START RECORDS SHOWN
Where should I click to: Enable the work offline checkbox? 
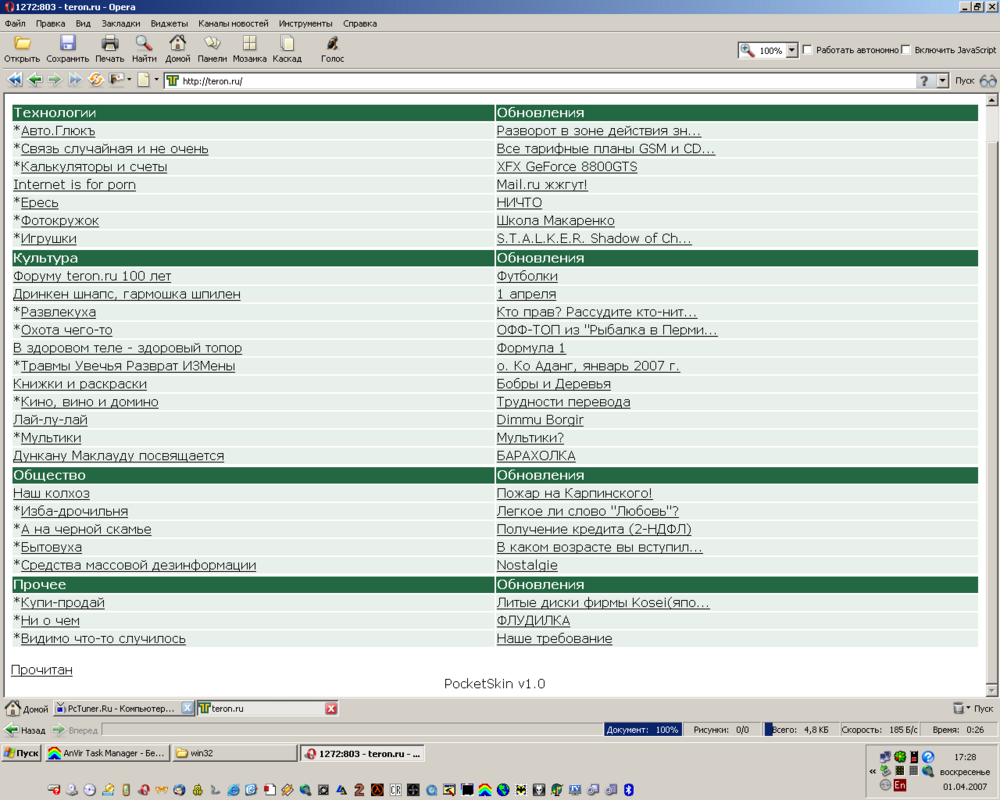807,50
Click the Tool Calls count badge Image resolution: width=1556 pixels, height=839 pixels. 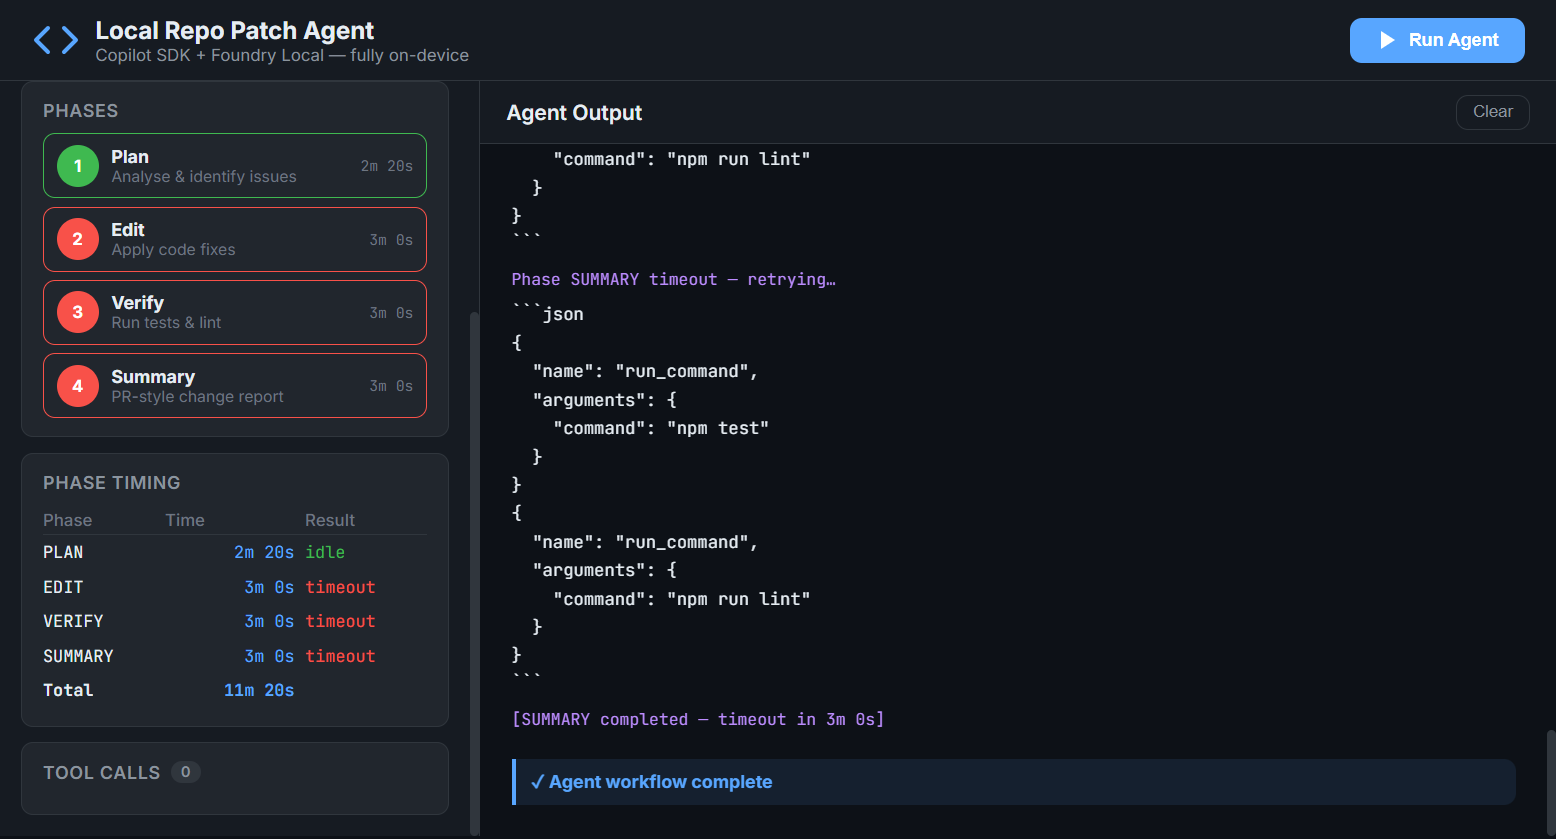point(185,772)
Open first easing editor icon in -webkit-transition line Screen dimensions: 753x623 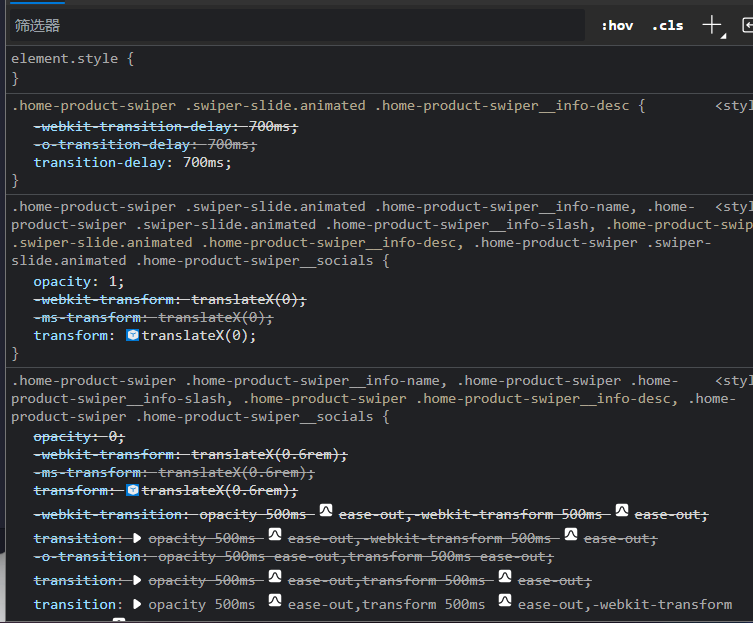(325, 512)
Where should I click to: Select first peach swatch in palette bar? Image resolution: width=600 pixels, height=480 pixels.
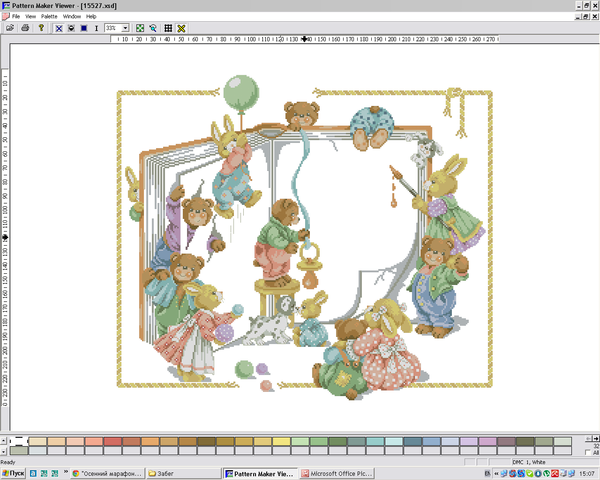[37, 441]
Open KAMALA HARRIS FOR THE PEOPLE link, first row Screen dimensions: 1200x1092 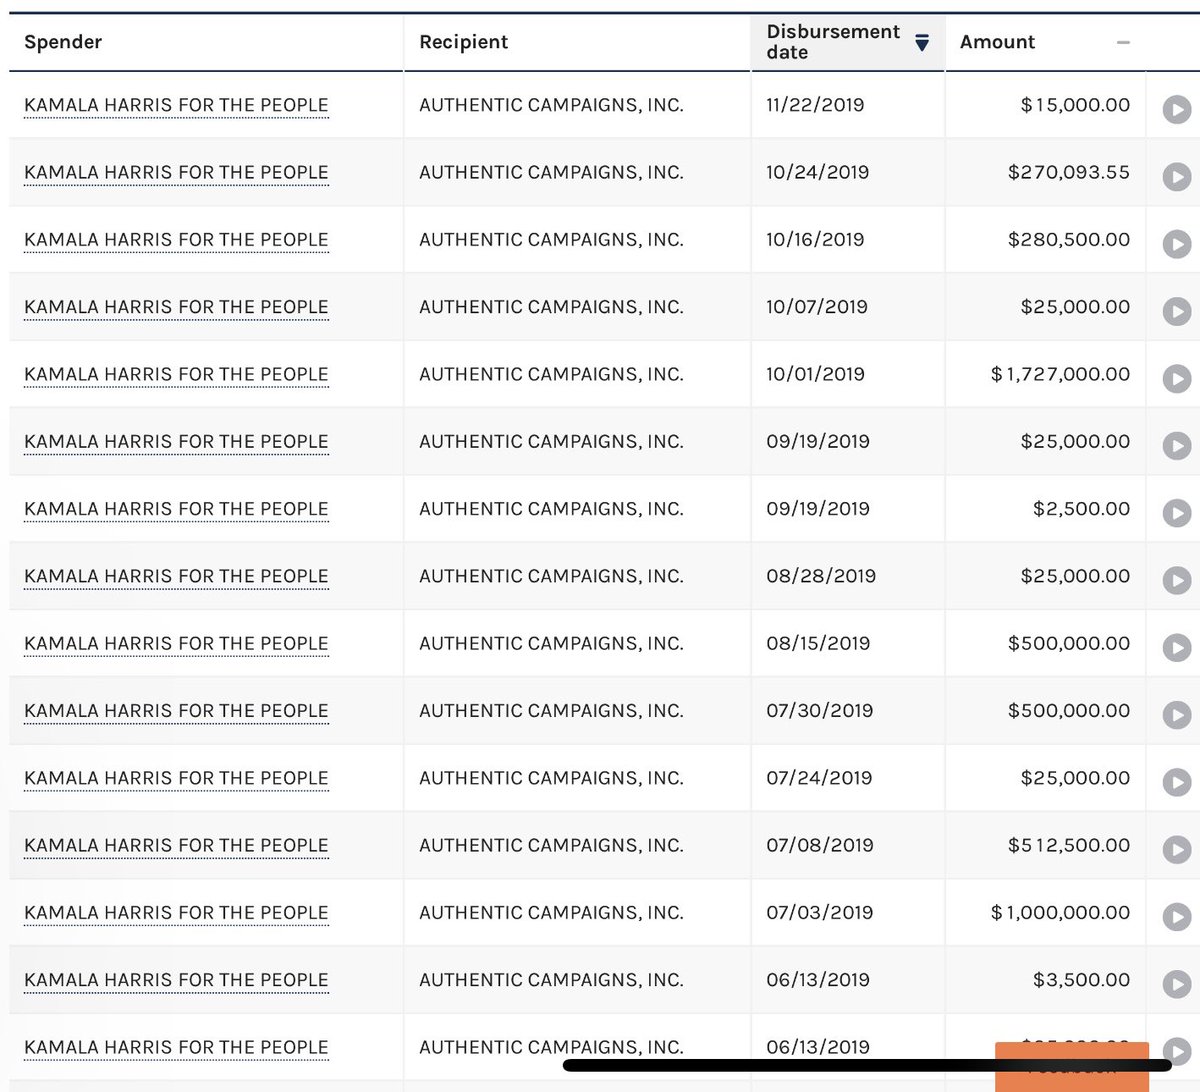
END RECORDS SHOWN
» WHAT TO WORK ON:
From the line containing "Where should I click to: Select" to the final line of the entries, both included, transcribe every line exactly, omit the pictures, and add nothing more.

» RESULT BELOW:
Where should I click to: Select first peach swatch in palette bar? Image resolution: width=600 pixels, height=480 pixels.
[37, 441]
Open KAMALA HARRIS FOR THE PEOPLE link, first row Screen dimensions: 1200x1092 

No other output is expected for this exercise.